**WHAT NEEDS TO BE DONE**
The full set of records must be returned exactly, character for character.

[Dataset entries]
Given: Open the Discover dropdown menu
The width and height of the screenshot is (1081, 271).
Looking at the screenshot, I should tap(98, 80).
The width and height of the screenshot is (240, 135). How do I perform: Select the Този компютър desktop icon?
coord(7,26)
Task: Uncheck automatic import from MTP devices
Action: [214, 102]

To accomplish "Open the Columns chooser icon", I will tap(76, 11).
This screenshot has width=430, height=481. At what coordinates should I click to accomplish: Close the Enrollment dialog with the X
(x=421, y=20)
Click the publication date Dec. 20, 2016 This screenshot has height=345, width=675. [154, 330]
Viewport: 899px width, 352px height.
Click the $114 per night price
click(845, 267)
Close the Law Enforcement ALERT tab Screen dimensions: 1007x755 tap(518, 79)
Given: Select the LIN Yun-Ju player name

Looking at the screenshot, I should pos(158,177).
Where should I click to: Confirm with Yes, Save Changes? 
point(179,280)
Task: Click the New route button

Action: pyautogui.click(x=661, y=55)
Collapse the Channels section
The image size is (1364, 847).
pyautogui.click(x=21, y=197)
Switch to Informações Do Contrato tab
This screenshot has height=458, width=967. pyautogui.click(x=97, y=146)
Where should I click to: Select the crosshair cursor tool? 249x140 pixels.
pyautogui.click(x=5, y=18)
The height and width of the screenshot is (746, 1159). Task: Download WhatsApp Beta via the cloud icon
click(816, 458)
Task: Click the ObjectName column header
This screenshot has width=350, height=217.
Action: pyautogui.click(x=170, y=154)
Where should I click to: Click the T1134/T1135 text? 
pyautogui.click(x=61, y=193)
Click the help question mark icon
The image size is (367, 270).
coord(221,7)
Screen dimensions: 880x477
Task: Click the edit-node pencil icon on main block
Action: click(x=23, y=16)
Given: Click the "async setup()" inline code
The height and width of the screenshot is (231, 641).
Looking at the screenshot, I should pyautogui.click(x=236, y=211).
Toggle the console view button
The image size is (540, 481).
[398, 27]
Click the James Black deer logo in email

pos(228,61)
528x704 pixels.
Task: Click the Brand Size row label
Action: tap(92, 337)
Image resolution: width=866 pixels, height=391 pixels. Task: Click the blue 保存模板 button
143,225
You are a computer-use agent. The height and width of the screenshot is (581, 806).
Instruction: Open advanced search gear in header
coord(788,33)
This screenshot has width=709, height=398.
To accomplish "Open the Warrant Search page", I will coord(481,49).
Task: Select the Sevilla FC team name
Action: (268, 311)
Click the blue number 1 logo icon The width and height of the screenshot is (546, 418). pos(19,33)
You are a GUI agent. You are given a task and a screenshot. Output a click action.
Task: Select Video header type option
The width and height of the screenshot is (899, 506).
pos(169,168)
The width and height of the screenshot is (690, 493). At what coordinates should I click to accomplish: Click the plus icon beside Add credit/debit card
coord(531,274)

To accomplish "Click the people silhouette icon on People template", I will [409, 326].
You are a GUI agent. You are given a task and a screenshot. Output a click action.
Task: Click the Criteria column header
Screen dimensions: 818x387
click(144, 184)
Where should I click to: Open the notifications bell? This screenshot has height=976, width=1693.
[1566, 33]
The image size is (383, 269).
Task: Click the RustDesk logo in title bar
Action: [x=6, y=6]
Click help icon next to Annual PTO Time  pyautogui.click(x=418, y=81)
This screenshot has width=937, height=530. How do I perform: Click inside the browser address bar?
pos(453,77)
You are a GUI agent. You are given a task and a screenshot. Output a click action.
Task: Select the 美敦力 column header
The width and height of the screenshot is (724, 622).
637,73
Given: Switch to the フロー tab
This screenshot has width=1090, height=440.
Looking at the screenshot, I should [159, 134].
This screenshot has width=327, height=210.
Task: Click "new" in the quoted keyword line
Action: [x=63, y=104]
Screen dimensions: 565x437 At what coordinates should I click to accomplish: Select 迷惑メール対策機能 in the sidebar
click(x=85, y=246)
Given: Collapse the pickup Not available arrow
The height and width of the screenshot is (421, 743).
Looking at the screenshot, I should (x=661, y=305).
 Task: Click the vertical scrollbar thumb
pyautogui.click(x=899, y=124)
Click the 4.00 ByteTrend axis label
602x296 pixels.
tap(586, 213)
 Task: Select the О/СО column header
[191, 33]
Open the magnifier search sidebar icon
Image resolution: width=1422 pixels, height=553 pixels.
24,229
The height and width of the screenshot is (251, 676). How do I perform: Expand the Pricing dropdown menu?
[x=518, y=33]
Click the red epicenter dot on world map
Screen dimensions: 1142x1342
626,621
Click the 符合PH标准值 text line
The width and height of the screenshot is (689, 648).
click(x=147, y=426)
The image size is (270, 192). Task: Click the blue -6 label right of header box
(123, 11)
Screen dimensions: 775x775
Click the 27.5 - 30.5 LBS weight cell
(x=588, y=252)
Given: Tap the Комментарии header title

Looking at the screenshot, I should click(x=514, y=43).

**FINISHED EXERCISE**
Given: Open the Discover dropdown menu
The width and height of the screenshot is (1081, 271).
Looking at the screenshot, I should tap(98, 80).
The width and height of the screenshot is (240, 135). How do I perform: Select the Този компютър desktop icon?
coord(7,26)
Task: Uncheck automatic import from MTP devices
Action: [214, 102]

To accomplish "Open the Columns chooser icon", I will tap(76, 11).
This screenshot has width=430, height=481. At what coordinates should I click to accomplish: Close the Enrollment dialog with the X
(x=421, y=20)
Click the publication date Dec. 20, 2016 This screenshot has height=345, width=675. [154, 330]
Viewport: 899px width, 352px height.
Click the $114 per night price
click(845, 267)
Close the Law Enforcement ALERT tab Screen dimensions: 1007x755 tap(518, 79)
Given: Select the LIN Yun-Ju player name

Looking at the screenshot, I should pos(158,177).
Where should I click to: Confirm with Yes, Save Changes? 
point(179,280)
Task: Click the New route button

Action: pyautogui.click(x=661, y=55)
Collapse the Channels section
The image size is (1364, 847).
pyautogui.click(x=21, y=197)
Switch to Informações Do Contrato tab
This screenshot has height=458, width=967. pyautogui.click(x=97, y=146)
Where should I click to: Select the crosshair cursor tool? 249x140 pixels.
pyautogui.click(x=5, y=18)
The height and width of the screenshot is (746, 1159). Task: Download WhatsApp Beta via the cloud icon
click(816, 458)
Task: Click the ObjectName column header
This screenshot has width=350, height=217.
Action: pyautogui.click(x=170, y=154)
Where should I click to: Click the T1134/T1135 text? 
pyautogui.click(x=61, y=193)
Click the help question mark icon
The image size is (367, 270).
coord(221,7)
Screen dimensions: 880x477
Task: Click the edit-node pencil icon on main block
Action: click(x=23, y=16)
Given: Click the "async setup()" inline code
The height and width of the screenshot is (231, 641).
Looking at the screenshot, I should pyautogui.click(x=236, y=211).
Toggle the console view button
The image size is (540, 481).
[398, 27]
Click the James Black deer logo in email

pos(228,61)
528x704 pixels.
Task: Click the Brand Size row label
Action: tap(92, 337)
Image resolution: width=866 pixels, height=391 pixels. Task: Click the blue 保存模板 button
143,225
You are a computer-use agent. The height and width of the screenshot is (581, 806).
Instruction: Open advanced search gear in header
coord(788,33)
This screenshot has width=709, height=398.
To accomplish "Open the Warrant Search page", I will coord(481,49).
Task: Select the Sevilla FC team name
Action: (268, 311)
Click the blue number 1 logo icon The width and height of the screenshot is (546, 418). pos(19,33)
You are a GUI agent. You are given a task and a screenshot. Output a click action.
Task: Select Video header type option
The width and height of the screenshot is (899, 506).
pos(169,168)
The width and height of the screenshot is (690, 493). At what coordinates should I click to accomplish: Click the plus icon beside Add credit/debit card
coord(531,274)

To accomplish "Click the people silhouette icon on People template", I will [409, 326].
You are a GUI agent. You are given a task and a screenshot. Output a click action.
Task: Click the Criteria column header
Screen dimensions: 818x387
click(144, 184)
Where should I click to: Open the notifications bell? This screenshot has height=976, width=1693.
[1566, 33]
The image size is (383, 269).
Task: Click the RustDesk logo in title bar
Action: [x=6, y=6]
Click help icon next to Annual PTO Time  pyautogui.click(x=418, y=81)
This screenshot has width=937, height=530. How do I perform: Click inside the browser address bar?
pos(453,77)
You are a GUI agent. You are given a task and a screenshot. Output a click action.
Task: Select the 美敦力 column header
The width and height of the screenshot is (724, 622).
637,73
Given: Switch to the フロー tab
This screenshot has width=1090, height=440.
Looking at the screenshot, I should [159, 134].
This screenshot has width=327, height=210.
Task: Click "new" in the quoted keyword line
Action: [x=63, y=104]
Screen dimensions: 565x437 At what coordinates should I click to accomplish: Select 迷惑メール対策機能 in the sidebar
click(x=85, y=246)
Given: Collapse the pickup Not available arrow
The height and width of the screenshot is (421, 743).
Looking at the screenshot, I should (x=661, y=305).
 Task: Click the vertical scrollbar thumb
pyautogui.click(x=899, y=124)
Click the 4.00 ByteTrend axis label
602x296 pixels.
tap(586, 213)
 Task: Select the О/СО column header
[191, 33]
Open the magnifier search sidebar icon
Image resolution: width=1422 pixels, height=553 pixels.
24,229
The height and width of the screenshot is (251, 676). How do I perform: Expand the Pricing dropdown menu?
[x=518, y=33]
Click the red epicenter dot on world map
Screen dimensions: 1142x1342
626,621
Click the 符合PH标准值 text line
The width and height of the screenshot is (689, 648).
click(x=147, y=426)
The image size is (270, 192). Task: Click the blue -6 label right of header box
(123, 11)
Screen dimensions: 775x775
Click the 27.5 - 30.5 LBS weight cell
(x=588, y=252)
Given: Tap the Комментарии header title

Looking at the screenshot, I should click(x=514, y=43).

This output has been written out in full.